Grazia Barba runs a small olive grove in Monteroni, just a few kilometres outside of Lecce, and her Donna Oleria oil has won several awards for its quality, including a 2019 Japan Olive Oil Prize. But today her trees are infested with Xylella, and her main source of income has been decimated. Barba also used to make money from tourists who wanted to see Italy’s famed olive groves, but these visitors are becoming more and more scarce.

“We’ve had a drop in turnover of approximately one-third because of the infection,” she tells Equal Times. Her trees, like the majority planted in the south of Apulia, are of Ogliarola and Cellina cultivars, which are particularly vulnerable to the bacteria.

“We will eradicate and replant more resilient cultivars, when the moment arrives,” she says. But this will take time: a new olive tree needs at least five years before it starts fruiting, and 10-15 years before it reaches peak productivity. Luckily, she has already diversified her production with tomatoes, wheat and wine grapes as a stop-gap measure.

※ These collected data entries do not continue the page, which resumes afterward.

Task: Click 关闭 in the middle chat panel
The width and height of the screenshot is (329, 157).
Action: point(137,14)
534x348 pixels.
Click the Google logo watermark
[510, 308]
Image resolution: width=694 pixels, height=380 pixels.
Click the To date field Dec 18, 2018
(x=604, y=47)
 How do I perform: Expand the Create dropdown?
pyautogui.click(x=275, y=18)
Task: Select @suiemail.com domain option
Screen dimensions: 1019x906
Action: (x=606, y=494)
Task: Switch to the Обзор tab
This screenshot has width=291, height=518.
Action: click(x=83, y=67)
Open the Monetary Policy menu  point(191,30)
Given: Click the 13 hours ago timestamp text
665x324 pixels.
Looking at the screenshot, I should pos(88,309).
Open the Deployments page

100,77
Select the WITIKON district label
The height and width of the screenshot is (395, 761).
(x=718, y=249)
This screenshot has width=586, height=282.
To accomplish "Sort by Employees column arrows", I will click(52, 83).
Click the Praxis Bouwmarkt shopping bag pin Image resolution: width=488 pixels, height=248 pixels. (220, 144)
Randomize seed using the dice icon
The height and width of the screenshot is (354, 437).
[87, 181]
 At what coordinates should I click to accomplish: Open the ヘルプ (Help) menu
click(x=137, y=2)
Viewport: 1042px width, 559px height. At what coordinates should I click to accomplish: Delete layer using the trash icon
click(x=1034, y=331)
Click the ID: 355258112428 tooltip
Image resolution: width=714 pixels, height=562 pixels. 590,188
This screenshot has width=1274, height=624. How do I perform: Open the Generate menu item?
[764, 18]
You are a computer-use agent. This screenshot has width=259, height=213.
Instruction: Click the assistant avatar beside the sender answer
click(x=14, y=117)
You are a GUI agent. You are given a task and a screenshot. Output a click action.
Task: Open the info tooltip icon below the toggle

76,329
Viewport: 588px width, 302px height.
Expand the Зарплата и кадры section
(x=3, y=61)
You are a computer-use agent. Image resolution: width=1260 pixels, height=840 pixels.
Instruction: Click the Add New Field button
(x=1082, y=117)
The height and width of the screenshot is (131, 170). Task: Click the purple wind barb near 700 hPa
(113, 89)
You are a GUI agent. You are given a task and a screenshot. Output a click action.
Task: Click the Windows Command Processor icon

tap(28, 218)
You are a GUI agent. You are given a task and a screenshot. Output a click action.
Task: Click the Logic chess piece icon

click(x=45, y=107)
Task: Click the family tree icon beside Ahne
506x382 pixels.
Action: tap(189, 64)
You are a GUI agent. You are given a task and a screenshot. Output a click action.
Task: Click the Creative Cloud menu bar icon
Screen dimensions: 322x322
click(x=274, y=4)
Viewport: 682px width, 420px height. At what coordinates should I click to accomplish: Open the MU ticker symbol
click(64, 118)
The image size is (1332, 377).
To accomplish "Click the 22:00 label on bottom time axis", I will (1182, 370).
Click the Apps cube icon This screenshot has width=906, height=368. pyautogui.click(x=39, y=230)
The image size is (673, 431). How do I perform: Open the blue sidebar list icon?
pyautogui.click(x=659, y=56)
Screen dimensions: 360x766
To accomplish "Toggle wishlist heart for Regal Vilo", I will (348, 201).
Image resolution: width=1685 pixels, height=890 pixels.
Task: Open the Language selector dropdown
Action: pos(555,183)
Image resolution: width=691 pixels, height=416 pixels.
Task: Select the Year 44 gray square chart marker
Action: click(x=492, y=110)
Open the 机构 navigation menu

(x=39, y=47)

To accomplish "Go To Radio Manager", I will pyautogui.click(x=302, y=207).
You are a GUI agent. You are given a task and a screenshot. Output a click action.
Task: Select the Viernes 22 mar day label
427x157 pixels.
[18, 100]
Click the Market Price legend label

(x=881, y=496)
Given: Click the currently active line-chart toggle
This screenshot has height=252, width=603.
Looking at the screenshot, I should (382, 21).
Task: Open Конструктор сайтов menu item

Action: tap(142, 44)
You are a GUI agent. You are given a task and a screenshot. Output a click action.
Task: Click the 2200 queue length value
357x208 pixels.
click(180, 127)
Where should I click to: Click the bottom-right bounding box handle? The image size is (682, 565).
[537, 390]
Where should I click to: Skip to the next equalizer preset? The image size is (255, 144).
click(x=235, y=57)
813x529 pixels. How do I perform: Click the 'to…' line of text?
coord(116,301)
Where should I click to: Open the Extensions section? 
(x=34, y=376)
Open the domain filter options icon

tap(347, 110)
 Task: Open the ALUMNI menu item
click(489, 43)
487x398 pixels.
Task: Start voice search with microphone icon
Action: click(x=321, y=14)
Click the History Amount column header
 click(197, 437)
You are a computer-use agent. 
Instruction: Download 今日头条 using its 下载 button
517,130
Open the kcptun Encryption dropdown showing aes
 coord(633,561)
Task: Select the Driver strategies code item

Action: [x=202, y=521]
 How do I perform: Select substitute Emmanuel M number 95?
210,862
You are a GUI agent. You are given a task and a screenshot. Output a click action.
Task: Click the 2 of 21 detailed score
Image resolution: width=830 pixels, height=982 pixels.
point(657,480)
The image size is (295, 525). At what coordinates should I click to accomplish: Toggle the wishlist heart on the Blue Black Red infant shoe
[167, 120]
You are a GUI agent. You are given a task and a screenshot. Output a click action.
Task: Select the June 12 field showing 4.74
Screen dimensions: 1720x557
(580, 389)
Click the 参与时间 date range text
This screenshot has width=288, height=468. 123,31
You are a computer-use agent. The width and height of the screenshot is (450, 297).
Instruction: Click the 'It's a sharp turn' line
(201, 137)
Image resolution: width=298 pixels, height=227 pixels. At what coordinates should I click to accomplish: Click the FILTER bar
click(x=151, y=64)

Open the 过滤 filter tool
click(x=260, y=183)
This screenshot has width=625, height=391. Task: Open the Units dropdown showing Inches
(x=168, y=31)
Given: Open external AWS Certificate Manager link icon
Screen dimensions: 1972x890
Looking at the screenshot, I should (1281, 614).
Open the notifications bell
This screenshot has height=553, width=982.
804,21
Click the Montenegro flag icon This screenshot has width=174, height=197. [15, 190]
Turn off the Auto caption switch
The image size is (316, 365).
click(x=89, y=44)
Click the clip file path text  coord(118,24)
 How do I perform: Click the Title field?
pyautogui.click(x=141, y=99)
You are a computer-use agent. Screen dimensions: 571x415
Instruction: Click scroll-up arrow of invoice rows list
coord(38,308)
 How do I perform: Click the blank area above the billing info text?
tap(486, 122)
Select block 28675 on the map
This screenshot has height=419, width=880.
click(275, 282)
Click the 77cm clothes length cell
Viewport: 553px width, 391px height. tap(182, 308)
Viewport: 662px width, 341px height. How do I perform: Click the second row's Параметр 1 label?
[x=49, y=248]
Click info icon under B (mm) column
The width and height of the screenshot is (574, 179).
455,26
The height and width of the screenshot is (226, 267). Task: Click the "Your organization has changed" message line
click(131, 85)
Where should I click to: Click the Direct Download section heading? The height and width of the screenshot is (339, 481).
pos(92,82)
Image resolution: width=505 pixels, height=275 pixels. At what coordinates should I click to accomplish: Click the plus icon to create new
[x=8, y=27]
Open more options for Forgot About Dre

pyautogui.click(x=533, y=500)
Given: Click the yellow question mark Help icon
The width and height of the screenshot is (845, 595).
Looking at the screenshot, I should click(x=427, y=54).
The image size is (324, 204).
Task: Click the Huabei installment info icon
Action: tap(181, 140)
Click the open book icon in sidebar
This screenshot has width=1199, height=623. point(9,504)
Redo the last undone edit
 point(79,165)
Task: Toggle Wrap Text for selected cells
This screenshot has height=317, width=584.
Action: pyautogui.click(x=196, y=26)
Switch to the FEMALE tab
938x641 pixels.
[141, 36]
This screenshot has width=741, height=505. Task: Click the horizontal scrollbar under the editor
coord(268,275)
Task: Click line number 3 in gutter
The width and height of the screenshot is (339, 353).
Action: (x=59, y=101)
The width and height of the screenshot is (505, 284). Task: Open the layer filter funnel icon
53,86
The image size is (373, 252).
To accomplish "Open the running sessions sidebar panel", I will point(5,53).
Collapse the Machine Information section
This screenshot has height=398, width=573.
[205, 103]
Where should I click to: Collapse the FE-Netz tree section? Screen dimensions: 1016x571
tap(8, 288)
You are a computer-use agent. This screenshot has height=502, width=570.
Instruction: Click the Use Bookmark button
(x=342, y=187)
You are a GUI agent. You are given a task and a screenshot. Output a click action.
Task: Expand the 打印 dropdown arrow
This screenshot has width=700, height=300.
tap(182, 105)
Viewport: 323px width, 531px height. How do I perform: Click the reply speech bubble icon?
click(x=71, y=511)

However, for those with larger businesses and no crop diversification prior to the arrival of Xylella, things are more complicated. Antonio Pascali, 33, inherited his father’s olive grove in Vernole, 15 kilometres south of Lecce, and made a successful business out of it. Today he owns more than 200 hectares and hires around 20 employees at the peak of each season. When the first seriously infected plants started to appear in 2016, he decided to plant 1000 Leccino and Favolosa olive trees. He was fined for infringing a ban on the reimplantation of any plant in any Xylella-infected field, but the trees seem to be thriving – for now.

“I had to provide continuity in the business, and I had a responsibility towards my workers. I could not wait for the lengthy and cumbersome bureaucratic procedures,” he says, highlighting a problem common to many olive farmers who saw their cultivations destroyed by Xylella. As regional authorities are responsible for authorising the eradication of every infected olive tree, and the implantation of all new trees, farmers are faced with a bureaucratic quagmire which can last for years. But even having taken these precautions, Pascali says he is unsure of what comes next: “We have enough resources for another year at the most. Our future looks quite bleak,” he admits.

The main concern is guaranteeing the sustainability of these olive businesses now that the initial impact of Xylella has passed – in Lecce, anyway. “The short-term political target needs to be the debureaucratisation of the whole process [of eradicating infected trees and planting resilient cultivars],” says Francesco Manzari, director of Coldiretti in Lecce. “Olive businesses cannot keep waiting the months or years currently needed to obtain the required permits. They simply cannot survive,” he says, while underlining the additional demographic threat this epidemic poses in an area that has seen significant waves of youth emigration over the last century. “A young person investing in the olive oil business can only react to this crisis in one of two ways: he can diversify, or he can sell everything and leave”.